La muerte es un signo de la eternidad humana. Siglo tras siglo, generación tras generación, estamos ahí para atestiguarlo, para apuñalarnos el corazón. En la obra del poeta mexicano José Emilio Pacheco (1939-2014), este sentimiento adquiere dimensiones míticas.
Al recordar la civilización arrasada que habitaba Ciudad de México y cuyos vestigios siguen vivos como la lumbre de los cielos nocturnos, exclama: “Lago muerto en su féretro de piedra”.
Ese lago que ya no existe, bifurcado por canales, pirámides y ritos inimaginables, lo cubren las palabras. De la muerte hablan los médicos y los poetas. Ese sentido arraigado de los mexicanos que Cardoza y Aragón llamó una “identidad recóndita”, esa raíz feneciente que se reinventa sin cesar, también lo encontramos en El laberinto de la soledad, de Octavio Paz; en Muerte sin fin, de José Gorostiza; en los diálogos entre vivos y muertos de Pedro Páramo, en la ventana indiscreta de Nellie Campobello, en el grito emberracado de Cristina Rivera Garza, en las pinceladas apocalípticas de Ripstein, o en los grandes muralistas mexicanos.
Pacheco esboza poéticamente ese desarraigo cíclico: “En esa noche perpetua en que los dioses / se pudren bajo el lodo / y su silencio /es oro / como el oro de Cuauhtémoc / que Cortés inventó”. La herida está abierta y la rebelión es una maratón contra la muerte.

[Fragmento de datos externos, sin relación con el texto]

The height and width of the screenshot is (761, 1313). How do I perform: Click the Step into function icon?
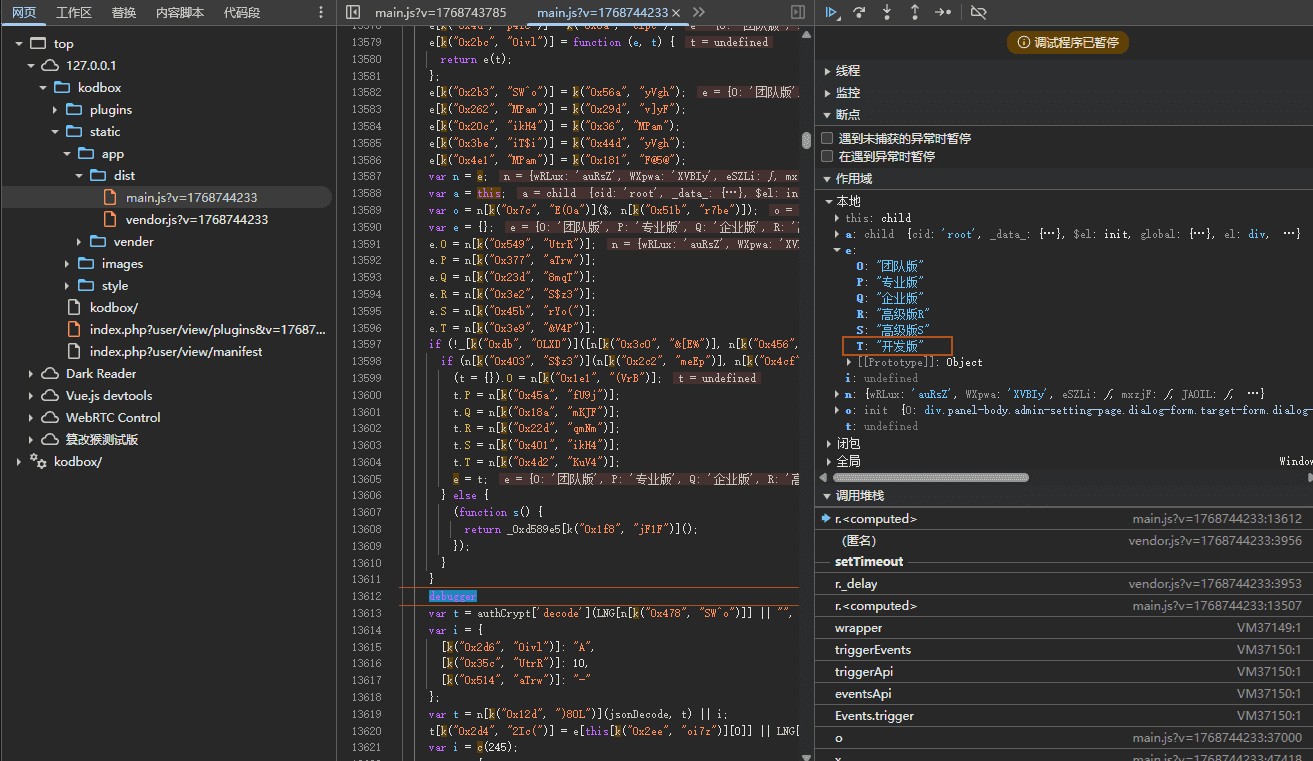(x=887, y=12)
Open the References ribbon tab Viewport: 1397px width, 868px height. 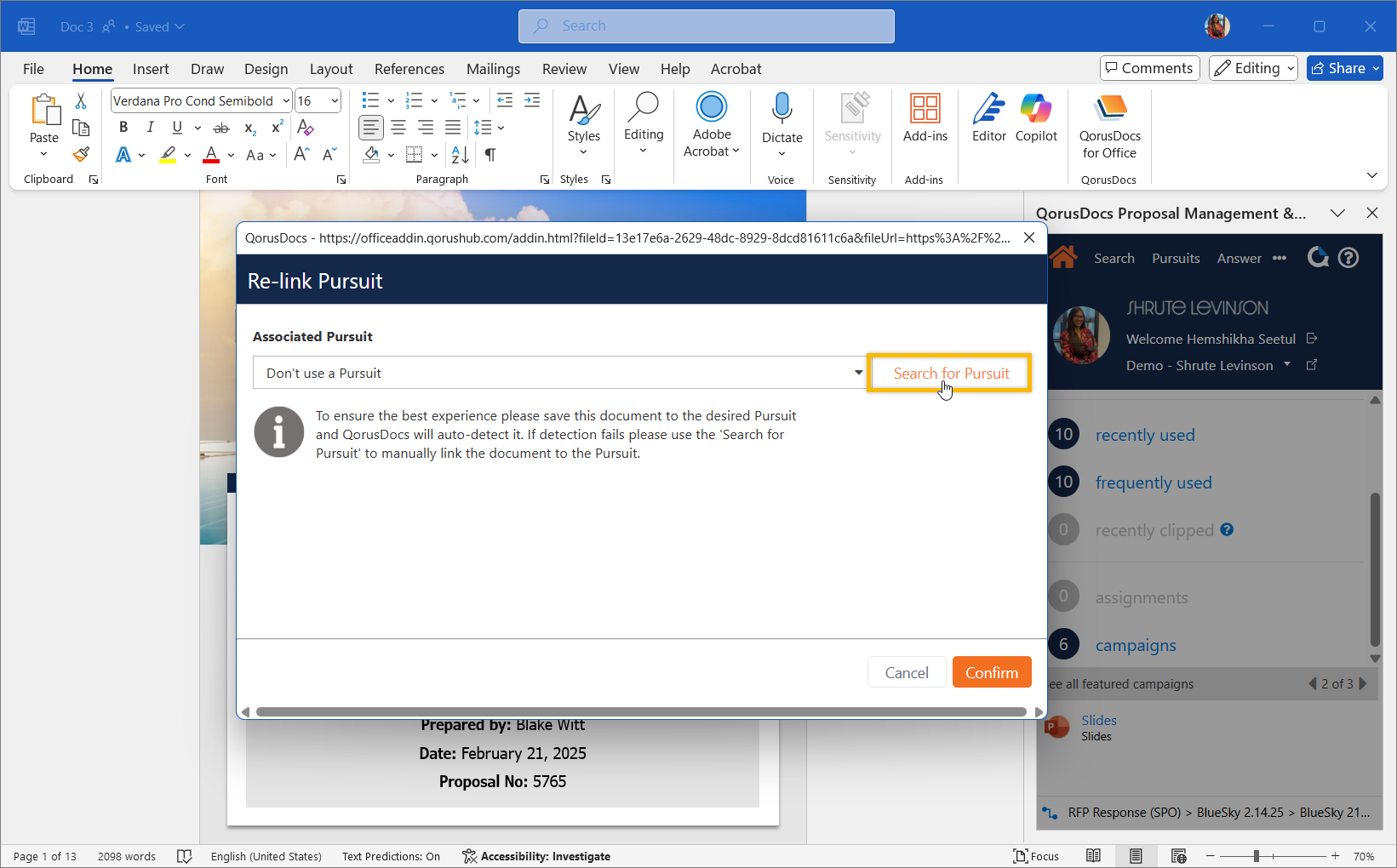coord(409,69)
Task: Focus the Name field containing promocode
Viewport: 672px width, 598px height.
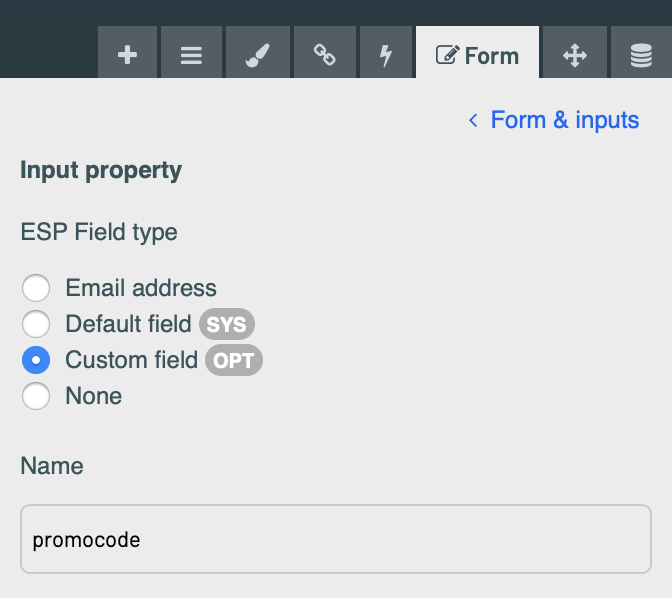Action: (x=336, y=539)
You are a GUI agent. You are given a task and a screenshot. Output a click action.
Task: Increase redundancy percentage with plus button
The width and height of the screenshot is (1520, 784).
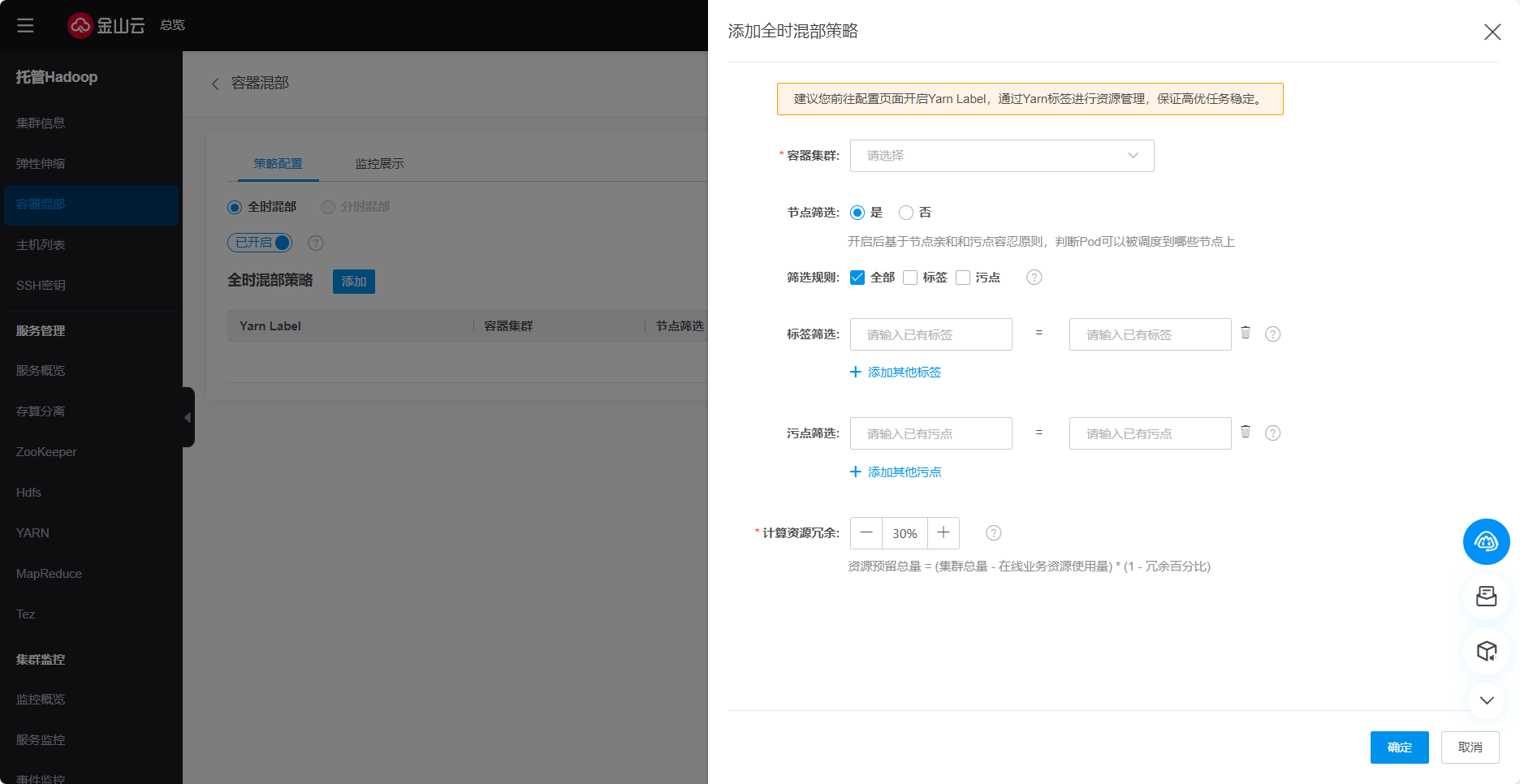coord(943,533)
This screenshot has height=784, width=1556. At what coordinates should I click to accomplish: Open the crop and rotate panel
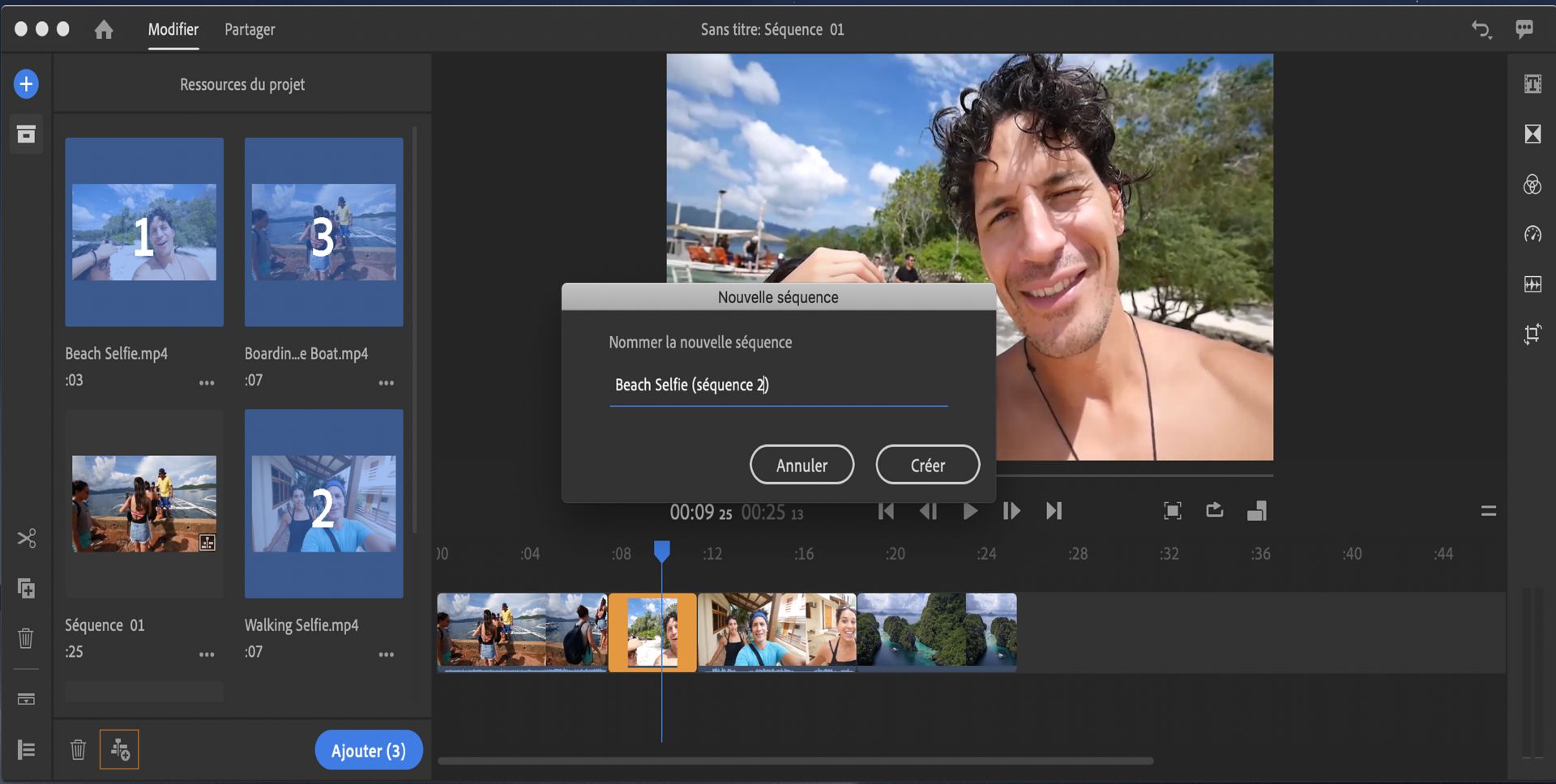(x=1532, y=334)
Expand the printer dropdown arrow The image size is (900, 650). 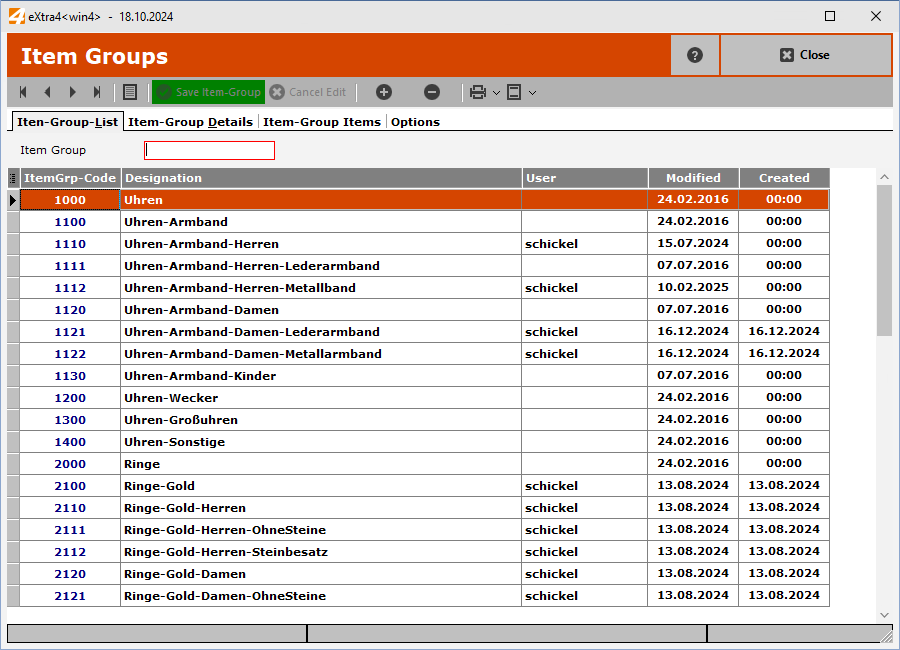pos(496,93)
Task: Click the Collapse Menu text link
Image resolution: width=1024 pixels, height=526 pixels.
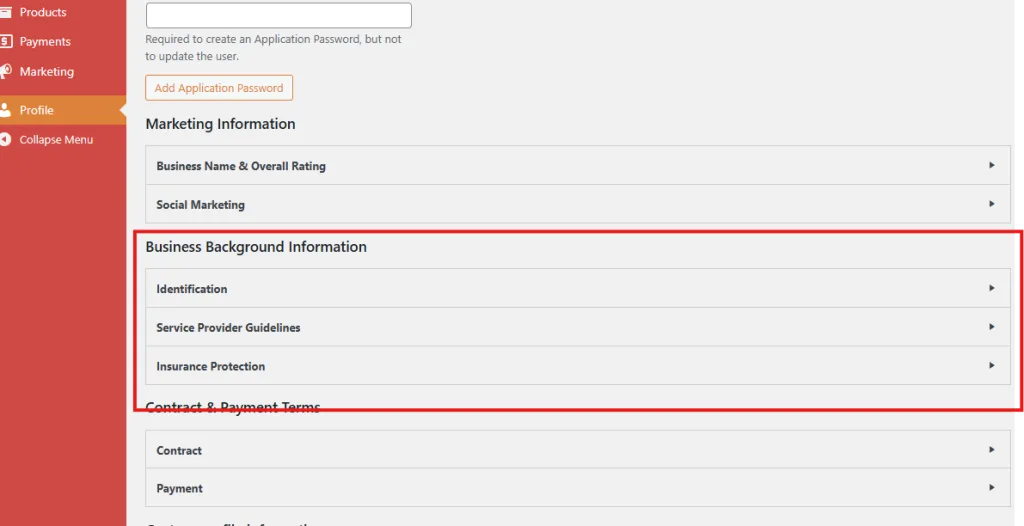Action: point(56,140)
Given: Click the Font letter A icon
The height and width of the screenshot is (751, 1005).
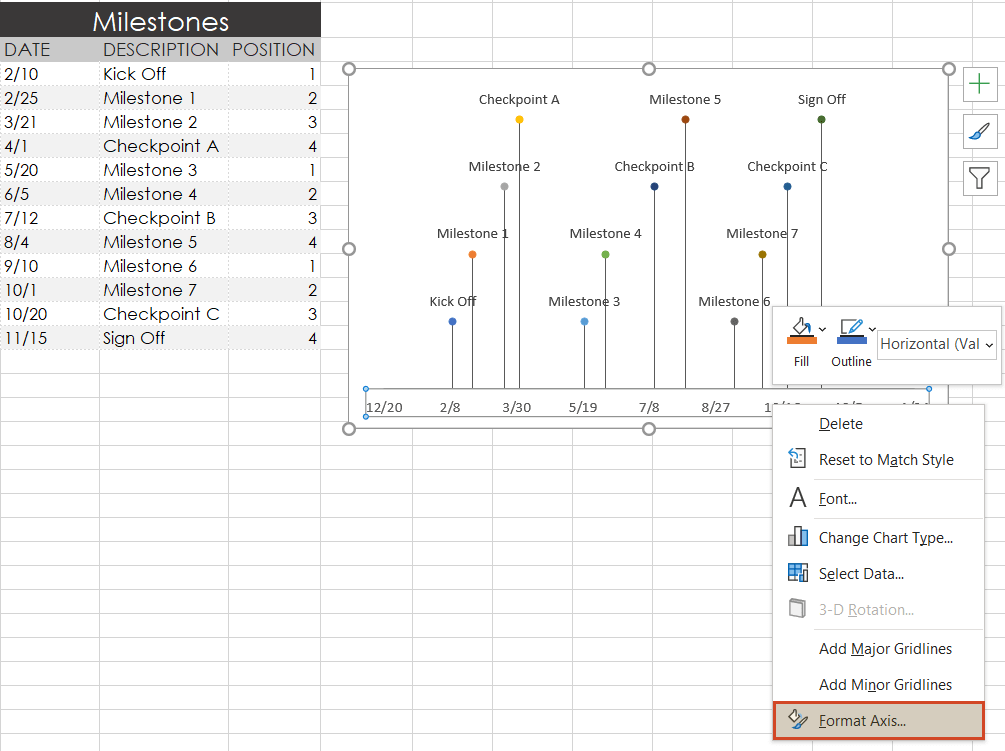Looking at the screenshot, I should click(797, 498).
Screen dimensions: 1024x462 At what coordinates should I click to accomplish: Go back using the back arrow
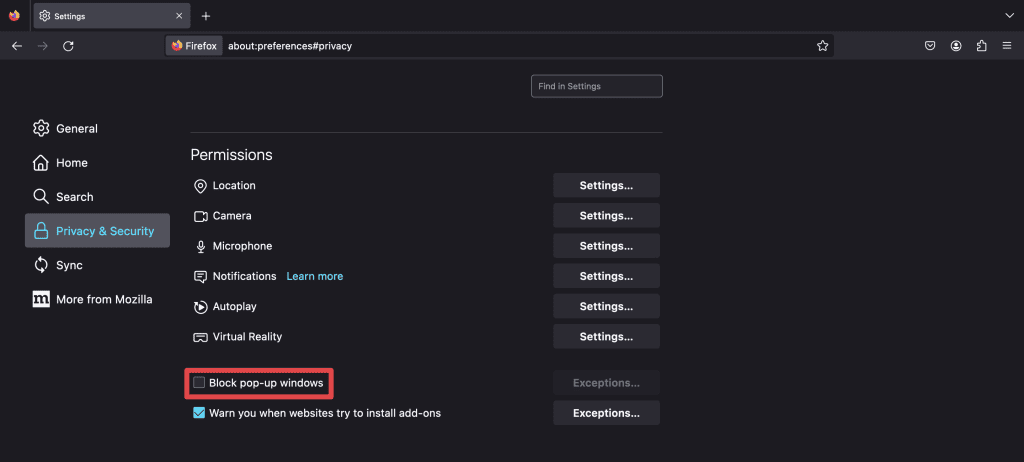(x=17, y=46)
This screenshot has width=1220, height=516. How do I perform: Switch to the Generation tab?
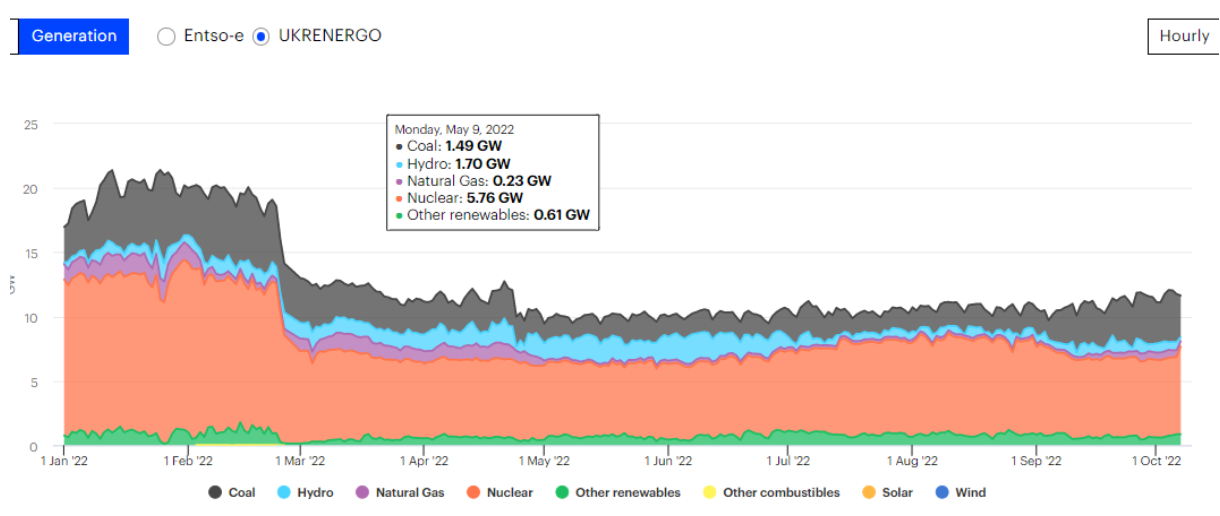[74, 36]
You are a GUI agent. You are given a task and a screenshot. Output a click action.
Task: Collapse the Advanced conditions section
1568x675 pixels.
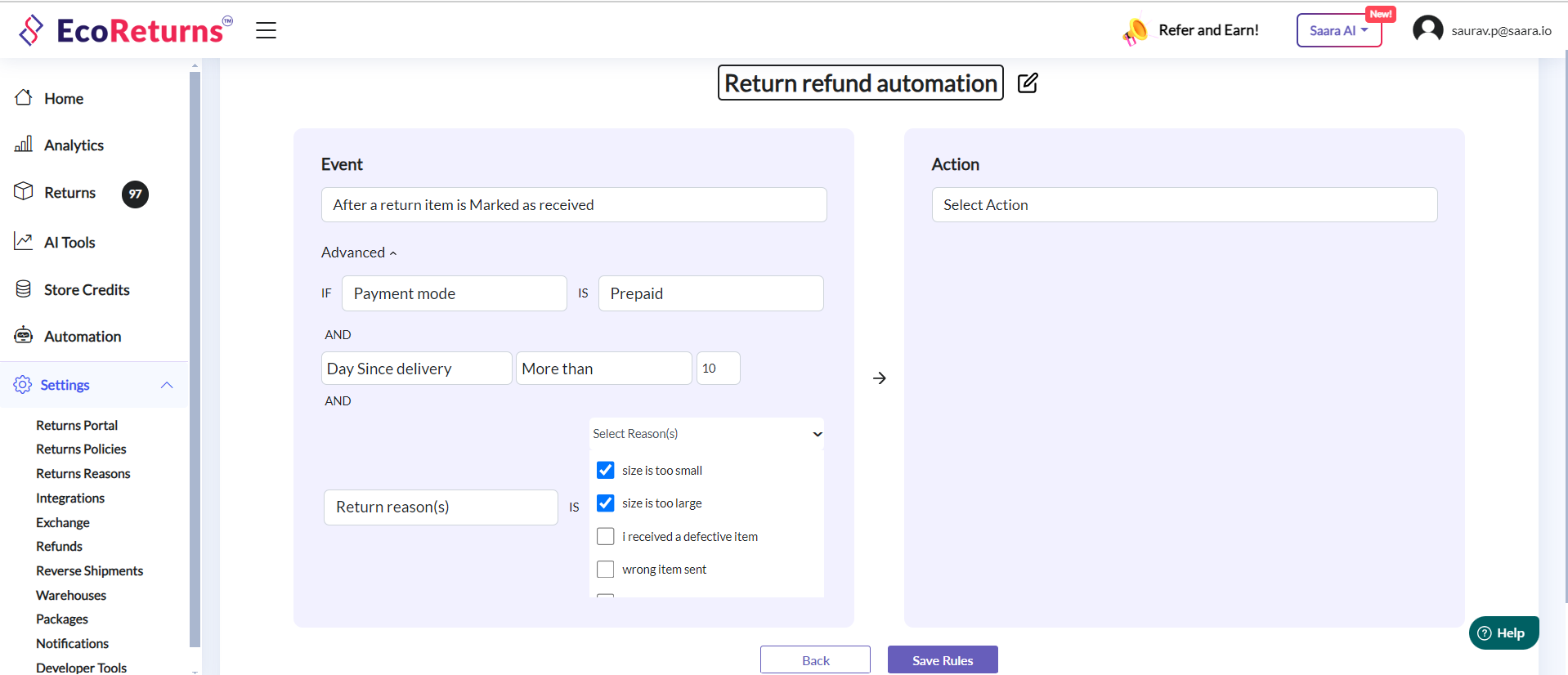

Recordando un hecho más reciente como fue la masacre de Tlatelolco en 1968, en su Manuscrito de Tlatelolco escribe: “Se ensañó con nosotros la desgracia” y vinculándolo con el origen del ser mexicano remata: “Es toda nuestra herencia una red de agujeros”. La muerte vivifica el camino, es alimento de los dioses y los seres humanos.
La poesía es el fuego que arde sobre la tierra derramada de sangre. En Las ruinas de México, el eco subterráneo alza vuelo, las sombras titilan en la oscuridad, mientras “allá abajo se encuentran todavía desmoronándose los muertos”.
La memoria se ha hecho trizas, bajo un viento feroz e invisible, pero "la tierra permanece y todo lo demás pasa, se extingue. / Se vuelve arena para el gran desierto”.
En ese rosario de esquirlas colectivas, de una voz que son todas, de un lamento vivo y fervoroso, hay también un momento para la metafísica cotidiana, entonces Pacheco nos dice adiós: “Un día que ya figura en el calendario / alguien también cancelará mi nombre”.